>> BEGIN Excerpt to read
JPM - JPMorgan Continues Centuries-Old Tradition With Purchase Of First Republic Bank

2023-05-02 14:50:07 ET

Summary

  • The banking crisis seems to be coming to an end after news broke that JPMorgan Chase & Co agreed to absorb First Republic Bank.
  • This move will be a significant loss for shareholders of First Republic Bank, but it is a boon for JPMorgan Chase and its shareholders.
  • This continues a long history of the company stepping in to support the economy, both for society's interests and its own.

May 1st was a dark day for shareholders of First Republic Bank (FRC). After a couple of months of struggling following the start of the banking crisis in early March of this year, news broke that, following being taken into receivership by the FDIC, the beleaguered institution is essentially being absorbed by JPMorgan Chase & Co. (JPM) in an attempt to further contain the contagion that has caused so much havoc in the banking sector. Although painful for shareholders of First Republic Bank, this should prove to be a boon for its acquirer. Furthermore, this will very likely put the final nail in the coffin of the banking crisis, hopefully allowing the economy to get back on track with business as usual.

One winner and one loser

Whether or not you are happy about the news regarding First Republic Bank will likely be based on which side of the deal you find yourself. Based on what we know, for instance, common shareholders of First Republic Bank are essentially being wiped out. But for investors in megabank JPMorgan Chase, this development is a massive win. According to the news as it broke on May 1st, JPMorgan Chase agreed to acquire the substantial majority of the assets owned by First Republic Bank from the FDIC. As part of this, they have also agreed to take on the deposits, and some other liabilities, associated with the bank.

JPMorgan Chase

In exchange for the assets and assumed liabilities, JPMorgan Chase has agreed to pay the FDIC $10.6 billion. In exchange, they will receive $207.5 billion in assets and $122 billion in liabilities. This will consist of $29.6 billion in securities and $172.9 billion worth of loans. After certain closing adjustments, the balance sheet of First Republic Bank will look a bit different. This is due to a number of factors. For instance, earlier this year, First Republic Bank received $30 billion in uninsured deposits from a consortium of the largest banks. Immediately following the closing of this deal, JPMorgan Chase will be paying out $25 billion to those institutions, with the other $5 billion being eliminated in consolidation since that $5 billion initially came from JPMorgan Chase itself. JPMorgan Chase is also acknowledging a roughly $22.6 billion reduction in the value of the loans it is receiving.

JPMorgan Chase

There are some other interesting aspects to this transaction. For starters, the FDIC has agreed to provide JPMorgan Chase with $50 billion of fixed-rate term financing for the next five years. This is purely speculative on my part, since management refuses to disclose what the interest rate on the term loan is. But odds are, it's a low rate. If so, this could be a big win for the company, since even saving 1% on rates for an amount that large could result in extra pretax profits of $500 million per year. On top of this, the management team at JPMorgan Chase negotiated significant loss sharing agreements with most of the loans that it is receiving from First Republic Bank. This includes 80% lost coverage for seven years for single family residential mortgages and 80% lost coverage for five years for commercial loans. This means that the FDIC has agreed to basically guarantee a sizable majority of those loans in the event that they don't work out.

JPMorgan Chase

At present, 60% of the loans on First Republic Bank's balance sheet by value or single family. 13% is classified as multifamily. Another 12% is in the form of capital call lines and business loans, while 6% is in the form of commercial real estate. All other miscellaneous loans comprise the remaining 8% of the company's loan portfolio.
>> END Excerpt to read
>> BEGIN Dataset records
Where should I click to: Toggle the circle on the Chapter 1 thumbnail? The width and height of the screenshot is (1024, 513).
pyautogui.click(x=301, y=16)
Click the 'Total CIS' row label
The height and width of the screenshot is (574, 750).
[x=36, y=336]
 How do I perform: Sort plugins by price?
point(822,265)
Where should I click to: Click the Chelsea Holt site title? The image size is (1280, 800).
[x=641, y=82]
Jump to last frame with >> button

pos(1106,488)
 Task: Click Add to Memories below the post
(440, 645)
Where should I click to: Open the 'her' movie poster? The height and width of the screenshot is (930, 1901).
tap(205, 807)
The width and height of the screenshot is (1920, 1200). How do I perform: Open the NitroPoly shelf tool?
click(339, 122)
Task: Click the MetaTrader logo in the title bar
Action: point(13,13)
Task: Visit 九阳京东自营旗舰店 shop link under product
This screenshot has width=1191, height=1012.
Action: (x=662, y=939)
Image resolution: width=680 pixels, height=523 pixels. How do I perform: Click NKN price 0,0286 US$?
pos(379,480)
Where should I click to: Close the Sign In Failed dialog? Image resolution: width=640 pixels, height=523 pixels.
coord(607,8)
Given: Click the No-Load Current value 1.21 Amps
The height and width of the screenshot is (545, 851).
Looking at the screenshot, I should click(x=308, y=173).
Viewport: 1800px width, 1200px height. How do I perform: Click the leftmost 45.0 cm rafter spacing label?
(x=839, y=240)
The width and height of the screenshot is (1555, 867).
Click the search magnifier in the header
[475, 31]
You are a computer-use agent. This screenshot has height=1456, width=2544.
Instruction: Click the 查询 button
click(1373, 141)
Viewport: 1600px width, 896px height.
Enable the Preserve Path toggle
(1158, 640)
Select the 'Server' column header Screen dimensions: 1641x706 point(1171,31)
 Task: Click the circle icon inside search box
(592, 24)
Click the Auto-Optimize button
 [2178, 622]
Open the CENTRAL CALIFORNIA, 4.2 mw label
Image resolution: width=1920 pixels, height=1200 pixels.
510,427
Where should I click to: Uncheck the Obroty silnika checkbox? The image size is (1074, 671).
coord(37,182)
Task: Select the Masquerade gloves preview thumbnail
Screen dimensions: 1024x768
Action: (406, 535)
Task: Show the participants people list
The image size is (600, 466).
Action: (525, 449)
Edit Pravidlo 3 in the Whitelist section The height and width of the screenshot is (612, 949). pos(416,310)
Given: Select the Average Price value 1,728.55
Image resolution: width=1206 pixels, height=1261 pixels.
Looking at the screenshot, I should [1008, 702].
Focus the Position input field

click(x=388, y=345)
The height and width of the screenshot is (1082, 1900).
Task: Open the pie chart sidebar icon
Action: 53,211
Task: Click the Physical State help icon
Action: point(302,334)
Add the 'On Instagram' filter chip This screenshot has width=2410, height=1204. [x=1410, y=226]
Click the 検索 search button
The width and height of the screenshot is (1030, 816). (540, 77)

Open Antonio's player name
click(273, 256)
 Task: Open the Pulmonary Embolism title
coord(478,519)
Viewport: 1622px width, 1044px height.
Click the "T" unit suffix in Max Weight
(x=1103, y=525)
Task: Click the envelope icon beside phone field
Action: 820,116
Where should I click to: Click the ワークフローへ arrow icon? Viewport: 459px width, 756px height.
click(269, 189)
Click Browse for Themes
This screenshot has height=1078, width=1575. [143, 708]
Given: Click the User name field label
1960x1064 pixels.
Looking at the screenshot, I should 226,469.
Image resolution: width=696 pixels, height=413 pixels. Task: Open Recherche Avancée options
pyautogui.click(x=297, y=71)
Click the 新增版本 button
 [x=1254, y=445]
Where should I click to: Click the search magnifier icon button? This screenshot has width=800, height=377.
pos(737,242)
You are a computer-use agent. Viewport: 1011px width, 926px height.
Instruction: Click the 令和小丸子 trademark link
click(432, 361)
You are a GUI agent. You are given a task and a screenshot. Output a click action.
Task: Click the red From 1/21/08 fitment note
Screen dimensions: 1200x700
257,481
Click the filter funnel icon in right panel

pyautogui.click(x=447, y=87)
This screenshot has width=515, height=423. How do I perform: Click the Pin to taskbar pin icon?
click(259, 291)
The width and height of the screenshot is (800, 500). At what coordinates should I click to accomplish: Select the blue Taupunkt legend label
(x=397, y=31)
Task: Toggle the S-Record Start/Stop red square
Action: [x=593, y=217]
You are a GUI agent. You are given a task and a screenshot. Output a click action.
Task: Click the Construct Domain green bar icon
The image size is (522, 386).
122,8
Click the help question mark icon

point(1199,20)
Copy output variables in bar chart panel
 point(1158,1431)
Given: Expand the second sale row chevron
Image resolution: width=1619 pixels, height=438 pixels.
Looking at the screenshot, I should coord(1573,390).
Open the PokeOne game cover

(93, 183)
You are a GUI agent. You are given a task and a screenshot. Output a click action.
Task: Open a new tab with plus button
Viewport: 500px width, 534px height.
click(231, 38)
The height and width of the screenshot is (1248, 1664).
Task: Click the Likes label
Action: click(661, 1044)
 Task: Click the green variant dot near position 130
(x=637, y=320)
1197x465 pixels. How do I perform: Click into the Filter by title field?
>> END Dataset records
Prompt:
Using the article about JPMorgan and First Republic Bank, answer each question:
(a) How much has JPMorgan Chase agreed to pay the FDIC for the assets and assumed liabilities?
(b) How much fixed-rate term financing will the FDIC provide JPMorgan Chase, and for how long?
(c) What percentage of First Republic Bank's loans is classified as multifamily?
Rely only on the article about JPMorgan and First Republic Bank, not on the material.

The answer:
(a) $10.6 billion
(b) $50 billion for five years
(c) 13%